目的为了建立一种快速、简便而准确地筛选递次截短的ＤＮＡ克隆的技术，加速对基因全长ｃＤＮＡ或ＤＮＡ大片段的测序和鉴定。方法在载体多克隆位点两侧设计引物，直接ＰＣＲ扩增插入片段，以此为基础选择系列缺失亚克隆，并与常规酶切法作比较。结果根据ＰＣＲ产物大小排序，准确地鉴定出系列缺失亚克隆，并可将ＰＣＲ产物直接用于ＰＣＲ循环测序，比酶切法分辨率高，操作步骤简化，筛选时间短。结果所建立的ＰＣＲ快速筛选法不仅是一种行之有效的鉴定方法，而且可以显著地节省时间和实验材料。该方法也可适用于其它各种质粒载体。

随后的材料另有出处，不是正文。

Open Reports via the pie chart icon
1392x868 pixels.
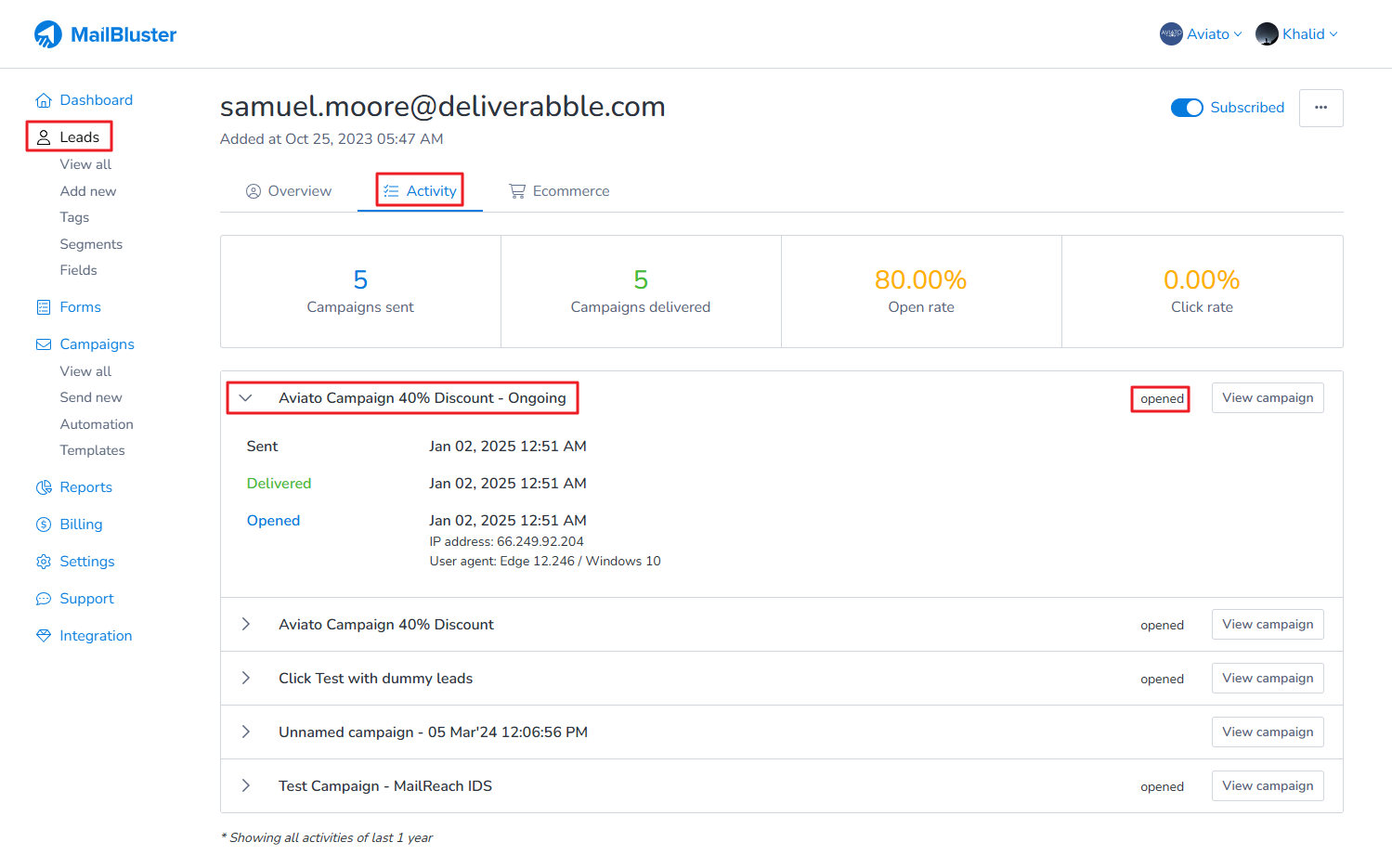tap(44, 487)
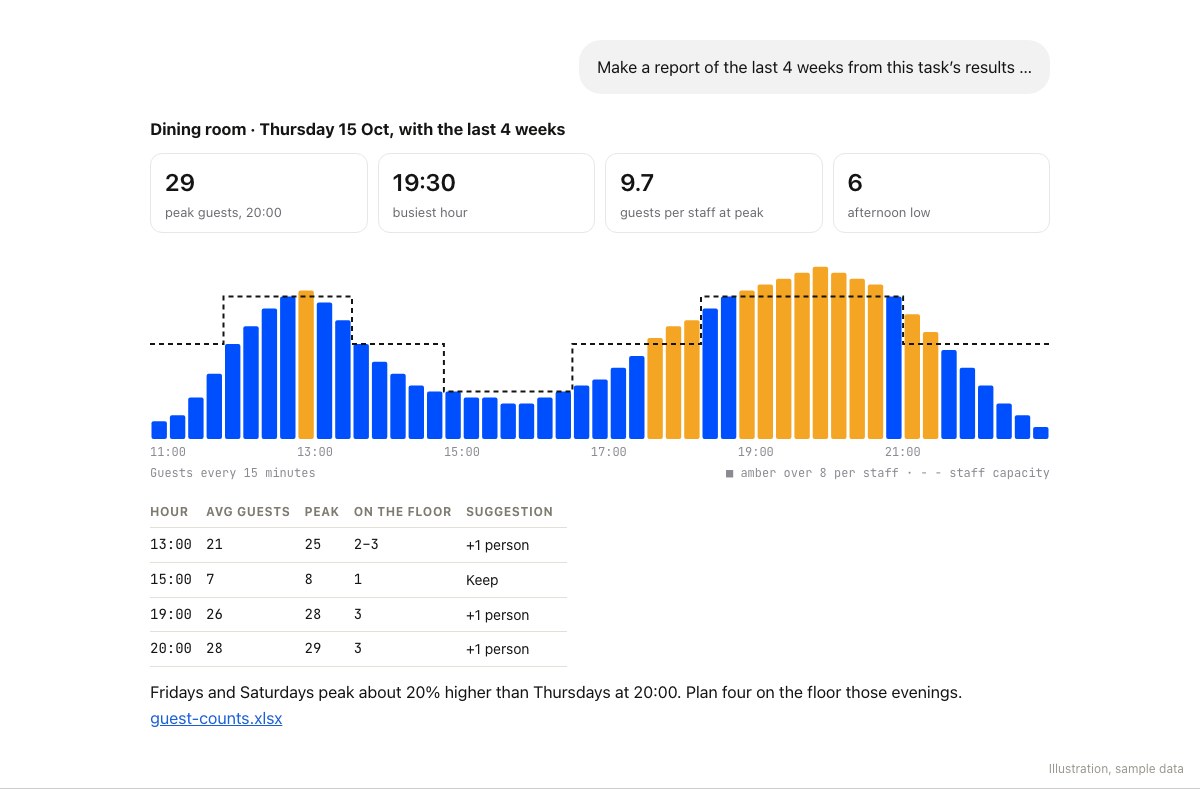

Objective To establish a simple technique with which the gradually shortened DNA clones can be selected rapidly and accurately so that the sequencing and identification of the full length cDNA or longer DNA fragments can be performed as quick as possible.Methods Primers were designed according to the sequence flanking the multiple cloning site of pGEM vector and were used to amplify the inserted fragments in a series of deletion sub clones originated from a clone.with longer DNA insert fragment.These sub clones which contain the gradually shortened fragments can be selected directly.This method was compared with the routine method in which the restriction endonuclease was used to digest DNA samples.Results A series of deletion sub clones were identified accurately with this new method and the cycle sequencing could be performed on these PCR products as well.This method was characteristic of more accurate,more simple and less time consuming,compared with the routine method.Conclusion The method presented is very effective for rapid selection of the gradually shortened inserted fragments constructed in pGEM vector.It can greatly save time and materials,and the strategy in the report could also fit for selecting the clones containing gradually shortened fragments in other plasmid vectors.